**Written task**
Copy out the records word for word, beginning with the line that contains "This screenshot has height=1000, width=1772." and ending with the line that contains "coordinates (741, 19).", both lines included.

**Records for this task**
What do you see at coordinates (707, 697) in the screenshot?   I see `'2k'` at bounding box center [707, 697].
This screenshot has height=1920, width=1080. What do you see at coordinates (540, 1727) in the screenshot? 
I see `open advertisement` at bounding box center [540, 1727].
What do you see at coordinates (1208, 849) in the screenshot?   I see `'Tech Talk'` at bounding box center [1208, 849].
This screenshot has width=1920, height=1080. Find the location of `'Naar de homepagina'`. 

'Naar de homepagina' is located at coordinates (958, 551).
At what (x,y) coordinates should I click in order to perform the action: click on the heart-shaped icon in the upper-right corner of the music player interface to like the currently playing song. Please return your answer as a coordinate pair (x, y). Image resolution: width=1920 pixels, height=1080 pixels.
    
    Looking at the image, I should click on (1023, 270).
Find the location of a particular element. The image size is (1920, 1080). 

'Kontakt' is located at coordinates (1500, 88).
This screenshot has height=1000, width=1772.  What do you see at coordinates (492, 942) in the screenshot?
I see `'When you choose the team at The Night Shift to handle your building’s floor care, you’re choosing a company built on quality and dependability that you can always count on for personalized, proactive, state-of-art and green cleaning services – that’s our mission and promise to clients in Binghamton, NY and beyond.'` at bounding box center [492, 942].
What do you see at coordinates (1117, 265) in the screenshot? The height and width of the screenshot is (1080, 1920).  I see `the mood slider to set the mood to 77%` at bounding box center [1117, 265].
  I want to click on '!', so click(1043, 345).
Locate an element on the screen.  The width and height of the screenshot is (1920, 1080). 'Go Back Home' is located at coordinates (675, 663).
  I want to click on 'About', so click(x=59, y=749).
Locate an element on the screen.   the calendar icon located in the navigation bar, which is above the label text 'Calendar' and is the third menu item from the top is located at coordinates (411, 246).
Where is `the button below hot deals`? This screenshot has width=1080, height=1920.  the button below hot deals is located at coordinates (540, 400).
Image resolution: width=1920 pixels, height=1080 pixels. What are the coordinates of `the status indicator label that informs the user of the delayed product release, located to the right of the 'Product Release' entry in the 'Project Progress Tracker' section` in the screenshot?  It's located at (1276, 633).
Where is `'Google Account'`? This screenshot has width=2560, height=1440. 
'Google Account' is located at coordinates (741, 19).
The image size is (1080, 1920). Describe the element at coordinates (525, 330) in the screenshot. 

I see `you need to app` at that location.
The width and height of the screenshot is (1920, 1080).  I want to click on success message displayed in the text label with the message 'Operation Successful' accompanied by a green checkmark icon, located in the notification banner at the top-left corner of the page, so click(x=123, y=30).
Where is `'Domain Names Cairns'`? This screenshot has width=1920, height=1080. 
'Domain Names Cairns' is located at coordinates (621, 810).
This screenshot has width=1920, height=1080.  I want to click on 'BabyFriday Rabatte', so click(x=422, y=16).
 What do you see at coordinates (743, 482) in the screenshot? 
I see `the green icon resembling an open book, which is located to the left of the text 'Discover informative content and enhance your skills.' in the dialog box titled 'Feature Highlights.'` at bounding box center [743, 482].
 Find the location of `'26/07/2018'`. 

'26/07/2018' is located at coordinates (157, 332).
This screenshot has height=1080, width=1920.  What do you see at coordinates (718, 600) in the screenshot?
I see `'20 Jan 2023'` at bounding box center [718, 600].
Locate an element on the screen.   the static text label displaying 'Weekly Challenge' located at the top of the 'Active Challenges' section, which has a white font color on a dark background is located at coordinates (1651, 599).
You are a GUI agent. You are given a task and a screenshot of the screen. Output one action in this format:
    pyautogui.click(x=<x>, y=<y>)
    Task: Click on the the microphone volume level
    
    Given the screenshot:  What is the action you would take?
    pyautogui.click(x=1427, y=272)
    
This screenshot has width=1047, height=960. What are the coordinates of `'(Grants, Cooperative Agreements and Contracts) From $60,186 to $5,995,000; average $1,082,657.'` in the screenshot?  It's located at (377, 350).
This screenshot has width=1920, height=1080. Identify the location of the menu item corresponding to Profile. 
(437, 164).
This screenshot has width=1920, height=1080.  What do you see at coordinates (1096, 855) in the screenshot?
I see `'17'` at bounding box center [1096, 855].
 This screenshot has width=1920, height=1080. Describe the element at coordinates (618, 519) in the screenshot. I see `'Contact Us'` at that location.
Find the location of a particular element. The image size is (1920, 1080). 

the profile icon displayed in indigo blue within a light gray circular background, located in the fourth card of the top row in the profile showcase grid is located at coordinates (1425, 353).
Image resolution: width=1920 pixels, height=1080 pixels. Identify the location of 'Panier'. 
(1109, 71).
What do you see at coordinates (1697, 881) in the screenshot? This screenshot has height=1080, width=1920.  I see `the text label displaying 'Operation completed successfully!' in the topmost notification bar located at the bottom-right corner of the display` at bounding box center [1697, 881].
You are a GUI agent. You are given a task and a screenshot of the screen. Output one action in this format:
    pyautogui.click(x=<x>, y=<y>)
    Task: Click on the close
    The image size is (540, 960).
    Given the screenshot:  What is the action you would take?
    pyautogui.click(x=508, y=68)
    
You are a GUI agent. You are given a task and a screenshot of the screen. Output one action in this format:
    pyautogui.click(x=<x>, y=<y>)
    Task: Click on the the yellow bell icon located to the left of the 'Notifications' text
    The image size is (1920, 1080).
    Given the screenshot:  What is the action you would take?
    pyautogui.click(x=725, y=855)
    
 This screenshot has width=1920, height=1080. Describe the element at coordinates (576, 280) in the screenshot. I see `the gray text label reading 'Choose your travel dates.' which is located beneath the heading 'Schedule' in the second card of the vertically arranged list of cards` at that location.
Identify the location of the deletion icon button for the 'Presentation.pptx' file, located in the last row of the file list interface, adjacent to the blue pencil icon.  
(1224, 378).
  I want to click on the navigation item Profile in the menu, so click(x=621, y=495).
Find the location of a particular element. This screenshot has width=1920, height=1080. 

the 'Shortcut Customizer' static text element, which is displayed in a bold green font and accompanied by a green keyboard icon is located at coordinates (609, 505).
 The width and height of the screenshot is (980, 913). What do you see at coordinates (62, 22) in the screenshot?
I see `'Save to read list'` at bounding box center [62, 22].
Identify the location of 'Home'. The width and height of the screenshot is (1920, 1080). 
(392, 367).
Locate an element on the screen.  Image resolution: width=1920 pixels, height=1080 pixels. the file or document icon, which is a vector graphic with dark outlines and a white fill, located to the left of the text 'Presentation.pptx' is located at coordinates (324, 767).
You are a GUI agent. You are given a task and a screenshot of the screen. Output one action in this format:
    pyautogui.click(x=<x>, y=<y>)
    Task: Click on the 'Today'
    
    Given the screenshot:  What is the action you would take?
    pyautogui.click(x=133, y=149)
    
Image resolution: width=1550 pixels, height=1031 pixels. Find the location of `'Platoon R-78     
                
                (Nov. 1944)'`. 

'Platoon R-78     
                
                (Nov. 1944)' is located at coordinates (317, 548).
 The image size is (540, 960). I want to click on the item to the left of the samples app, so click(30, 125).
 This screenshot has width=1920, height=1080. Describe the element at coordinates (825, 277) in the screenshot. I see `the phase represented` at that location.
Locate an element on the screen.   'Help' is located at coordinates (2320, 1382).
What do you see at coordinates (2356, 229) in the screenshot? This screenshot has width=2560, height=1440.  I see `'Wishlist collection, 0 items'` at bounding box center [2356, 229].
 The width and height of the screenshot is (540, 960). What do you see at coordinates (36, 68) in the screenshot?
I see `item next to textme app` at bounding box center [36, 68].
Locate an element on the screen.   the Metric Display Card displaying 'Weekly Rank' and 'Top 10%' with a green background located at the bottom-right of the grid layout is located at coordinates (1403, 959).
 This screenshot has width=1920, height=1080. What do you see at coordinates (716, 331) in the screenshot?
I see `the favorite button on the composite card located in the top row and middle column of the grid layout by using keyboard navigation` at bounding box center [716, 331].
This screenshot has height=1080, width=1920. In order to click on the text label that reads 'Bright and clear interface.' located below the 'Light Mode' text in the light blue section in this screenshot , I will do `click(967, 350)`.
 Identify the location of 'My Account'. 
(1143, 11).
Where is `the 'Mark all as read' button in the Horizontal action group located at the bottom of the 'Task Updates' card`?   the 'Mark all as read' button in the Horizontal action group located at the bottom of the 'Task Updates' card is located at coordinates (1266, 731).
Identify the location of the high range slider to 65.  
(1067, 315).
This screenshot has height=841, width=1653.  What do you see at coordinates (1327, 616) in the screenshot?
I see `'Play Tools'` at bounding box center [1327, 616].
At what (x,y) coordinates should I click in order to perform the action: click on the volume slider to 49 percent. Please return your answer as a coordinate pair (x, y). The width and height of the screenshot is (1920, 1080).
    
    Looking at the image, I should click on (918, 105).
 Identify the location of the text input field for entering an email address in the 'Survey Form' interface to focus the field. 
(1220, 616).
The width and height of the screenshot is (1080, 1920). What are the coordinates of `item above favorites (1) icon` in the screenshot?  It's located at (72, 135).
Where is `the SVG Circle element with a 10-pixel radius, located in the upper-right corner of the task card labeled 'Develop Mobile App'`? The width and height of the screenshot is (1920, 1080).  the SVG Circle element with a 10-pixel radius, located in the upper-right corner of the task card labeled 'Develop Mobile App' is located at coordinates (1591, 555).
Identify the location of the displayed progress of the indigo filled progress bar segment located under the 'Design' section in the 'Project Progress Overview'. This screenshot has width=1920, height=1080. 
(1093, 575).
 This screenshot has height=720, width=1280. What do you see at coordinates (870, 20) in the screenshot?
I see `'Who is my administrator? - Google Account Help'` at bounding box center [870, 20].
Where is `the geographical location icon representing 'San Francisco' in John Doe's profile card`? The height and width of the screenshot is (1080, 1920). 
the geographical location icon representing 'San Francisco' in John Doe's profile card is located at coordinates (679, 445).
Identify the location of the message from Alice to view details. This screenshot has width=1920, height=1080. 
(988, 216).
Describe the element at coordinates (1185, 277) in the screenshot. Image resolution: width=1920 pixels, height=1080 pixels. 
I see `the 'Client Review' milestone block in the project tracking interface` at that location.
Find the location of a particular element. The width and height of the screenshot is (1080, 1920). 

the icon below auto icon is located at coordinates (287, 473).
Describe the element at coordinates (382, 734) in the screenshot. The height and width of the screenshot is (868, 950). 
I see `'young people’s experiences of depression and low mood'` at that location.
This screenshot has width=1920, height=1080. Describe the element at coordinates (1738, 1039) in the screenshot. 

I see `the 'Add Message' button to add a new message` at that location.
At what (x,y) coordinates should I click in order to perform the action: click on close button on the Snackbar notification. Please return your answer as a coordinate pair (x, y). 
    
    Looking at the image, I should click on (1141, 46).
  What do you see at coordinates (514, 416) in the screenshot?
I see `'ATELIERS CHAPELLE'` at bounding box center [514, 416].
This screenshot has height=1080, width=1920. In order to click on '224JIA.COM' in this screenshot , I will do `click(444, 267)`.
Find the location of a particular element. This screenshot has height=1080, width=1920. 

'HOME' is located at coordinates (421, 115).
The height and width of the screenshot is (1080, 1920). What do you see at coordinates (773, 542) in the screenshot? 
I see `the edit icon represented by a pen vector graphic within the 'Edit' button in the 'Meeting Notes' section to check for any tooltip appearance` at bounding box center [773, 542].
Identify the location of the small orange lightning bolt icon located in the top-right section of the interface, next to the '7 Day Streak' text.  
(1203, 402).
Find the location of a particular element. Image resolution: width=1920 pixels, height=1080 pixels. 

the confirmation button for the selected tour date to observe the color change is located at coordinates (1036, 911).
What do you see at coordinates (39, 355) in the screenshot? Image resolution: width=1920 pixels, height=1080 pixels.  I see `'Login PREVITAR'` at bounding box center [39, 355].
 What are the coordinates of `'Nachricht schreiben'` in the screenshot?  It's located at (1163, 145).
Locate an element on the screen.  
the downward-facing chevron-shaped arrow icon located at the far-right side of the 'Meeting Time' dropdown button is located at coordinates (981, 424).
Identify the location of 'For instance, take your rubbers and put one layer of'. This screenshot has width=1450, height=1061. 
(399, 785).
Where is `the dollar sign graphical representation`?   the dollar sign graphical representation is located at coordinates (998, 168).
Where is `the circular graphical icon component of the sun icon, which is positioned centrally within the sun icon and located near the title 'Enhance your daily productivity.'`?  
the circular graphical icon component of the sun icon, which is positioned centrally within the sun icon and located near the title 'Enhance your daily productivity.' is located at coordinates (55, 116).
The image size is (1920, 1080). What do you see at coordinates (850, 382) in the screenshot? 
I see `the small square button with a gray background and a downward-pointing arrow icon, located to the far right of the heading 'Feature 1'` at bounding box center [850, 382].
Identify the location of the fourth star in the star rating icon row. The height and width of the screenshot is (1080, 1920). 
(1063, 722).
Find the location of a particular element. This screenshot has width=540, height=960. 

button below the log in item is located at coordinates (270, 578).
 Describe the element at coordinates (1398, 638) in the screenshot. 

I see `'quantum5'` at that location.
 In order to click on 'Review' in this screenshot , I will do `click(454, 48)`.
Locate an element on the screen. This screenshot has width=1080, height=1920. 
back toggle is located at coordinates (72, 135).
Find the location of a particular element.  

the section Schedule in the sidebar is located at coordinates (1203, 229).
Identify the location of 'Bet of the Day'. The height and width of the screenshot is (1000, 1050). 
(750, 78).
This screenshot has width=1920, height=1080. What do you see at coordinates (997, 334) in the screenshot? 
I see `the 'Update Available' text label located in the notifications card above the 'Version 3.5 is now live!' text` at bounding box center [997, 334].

**Answer to this exercise**
This screenshot has height=1000, width=1772.  What do you see at coordinates (492, 942) in the screenshot?
I see `'When you choose the team at The Night Shift to handle your building’s floor care, you’re choosing a company built on quality and dependability that you can always count on for personalized, proactive, state-of-art and green cleaning services – that’s our mission and promise to clients in Binghamton, NY and beyond.'` at bounding box center [492, 942].
What do you see at coordinates (1117, 265) in the screenshot? The height and width of the screenshot is (1080, 1920).  I see `the mood slider to set the mood to 77%` at bounding box center [1117, 265].
  I want to click on '!', so click(1043, 345).
Locate an element on the screen.  The width and height of the screenshot is (1920, 1080). 'Go Back Home' is located at coordinates (675, 663).
  I want to click on 'About', so click(x=59, y=749).
Locate an element on the screen.   the calendar icon located in the navigation bar, which is above the label text 'Calendar' and is the third menu item from the top is located at coordinates (411, 246).
Where is `the button below hot deals`? This screenshot has width=1080, height=1920.  the button below hot deals is located at coordinates (540, 400).
Image resolution: width=1920 pixels, height=1080 pixels. What are the coordinates of `the status indicator label that informs the user of the delayed product release, located to the right of the 'Product Release' entry in the 'Project Progress Tracker' section` in the screenshot?  It's located at (1276, 633).
Where is `'Google Account'`? This screenshot has width=2560, height=1440. 
'Google Account' is located at coordinates (741, 19).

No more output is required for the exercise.